When she created an education system for children, Maria Montessori started with an area called “Practical Life.” She seemed to think that children might benefit from learning skills necessary for daily living. These tasks help children develop their concentration, coordination, independence, and sense of order. Not only that, they love them. Children tend to watch our every move and find great joy and pride in household work. Our jaded adult brains like to tell us that chores are boring but necessary. A child reminds us how nice it is to lose ourselves in the rhythmic scrubbing of a dish, watching bubbles form and pop and drip down fingers in the process.
Herein lies a truth I’ve been working to reteach myself for years: All work is enjoyable.
Our culture tends to treat work as a necessary evil. A means to an end. But what end exactly? We’ve heard it a million times: go to work to make the money to survive and get the stuff that isn’t actually satisfying so what exactly am I doing here anyway. There seems to be a growing dissatisfaction with working for the weekend. Maybe if we can all remember how to work like children, we can help the children never forget how to do that in the first place.
It seems to me that a tendency to look towards an end goal or some sort of outside validation for our work begins early on. As parents, we are amazed with our children’s every move and want to support their ever growing curiosities by encouraging all of their endeavors. So we often end up praising their efforts with continual “good job”s, unthinkingly placing our own value judgment onto every task. We want our children to know that we appreciate what they are doing. But this very well-meaning habit can actually diminish internal motivation and confidence. Praise might increase a behavior in the short-term, but a child quickly learns to complete a task for an external reward rather than following her own internal drive.
I’ve been working to rewire this tendency in myself for years now. While I certainly find enjoyment in my own work, I still have a desire to seek outside approval rather than just be content with my own efforts. It’s why I post things on Facebook and judge my worthiness as a human being by the number of likes it receives.
Where were we? Practical life. Yes. Young children enjoy chores. I might balk at a pile of dishes because there’s nobody around to cheer me through the process or grade my efforts at the end of the day. But Micah reminds me to delicately pop the bubbles, let the water slowly trickle over my fingertips and enjoy that lovely scrubbing sensation. Montessori would call these sensory experiences the “points of interest” in an activity. Points of interest are excellent building blocks for future materials. Bubbles have been capturing Micah’s attention lately, so after a trip to the pumpkin patch we decided to do a little pumpkin scrubbing.
Those pursed lips are a sure sign that Micah is engaged with his work.

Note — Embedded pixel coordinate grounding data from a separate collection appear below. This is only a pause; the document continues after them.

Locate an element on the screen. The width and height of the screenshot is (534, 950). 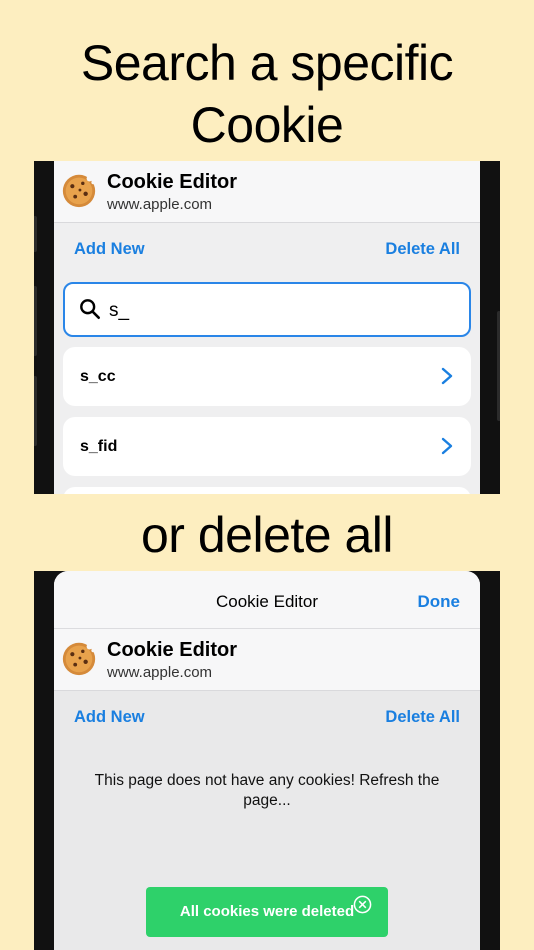
phone-side-button is located at coordinates (36, 234).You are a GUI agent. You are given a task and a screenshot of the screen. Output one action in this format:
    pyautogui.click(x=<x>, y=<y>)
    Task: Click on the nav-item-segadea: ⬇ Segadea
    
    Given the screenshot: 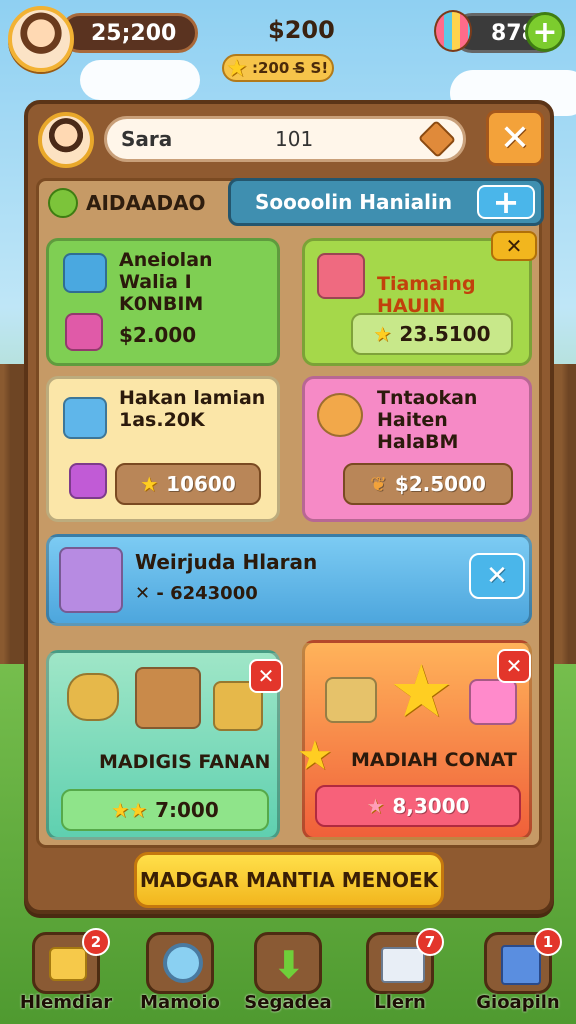 What is the action you would take?
    pyautogui.click(x=288, y=976)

Or sleeping. Or practicing his Blue Steel.
Also, when a child is particularly drawn to a certain point of interest it can be a clue that he is working to master a specific skill. Micah is currently fascinated with the zipper on his jacket so once I find a moment, I plan to craft him up one of these:
The zipper frame isolates that point of interest so he can practice the skill until he masters it. This is the general framework I plan to use for all of Micah’s education: observe his work and support his natural interests.

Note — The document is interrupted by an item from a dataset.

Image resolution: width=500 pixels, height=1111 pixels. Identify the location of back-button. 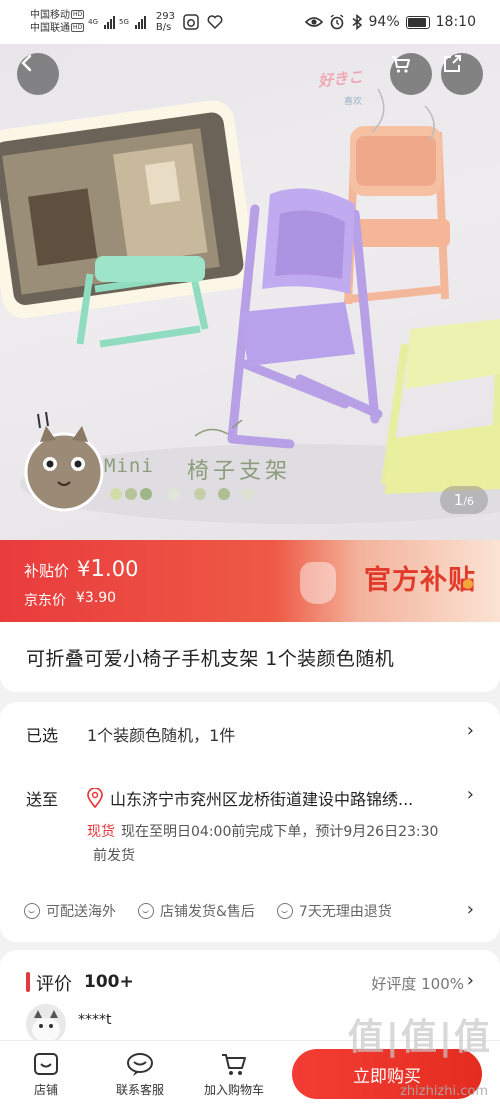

As Montessori says: Follow the child, they will show you what they need to do, what they need to develop in themselves and what area they need to be challenged in. The aim of the children who persevere in their work with an object is certainly not to “learn”; they are drawn to it by the needs of their inner life, which must be recognized and developed by its means.

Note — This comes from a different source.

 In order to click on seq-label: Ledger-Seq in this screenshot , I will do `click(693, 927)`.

Micah loves watching grown-ups work these days. He’ll often haul the big broom over, place it in my hands, then sit on the floor and stare at me until I start sweeping. If Mike [husband] pulled that stunt, I might find another use for that broom.
Most mornings, Micah wakes me up as though he’s putting an end to my sleep scene in a movie. “Cut! Cut!” he says.
He’s telling me he’s ready for his favorite part of breakfast: cutting whatever fruit we have on tap. Next he’ll be helping me chop veggies for dinner.
And one more for now: dog food filling. This has been very helpful in directing his fascination with dog food towards something more productive than his mouth.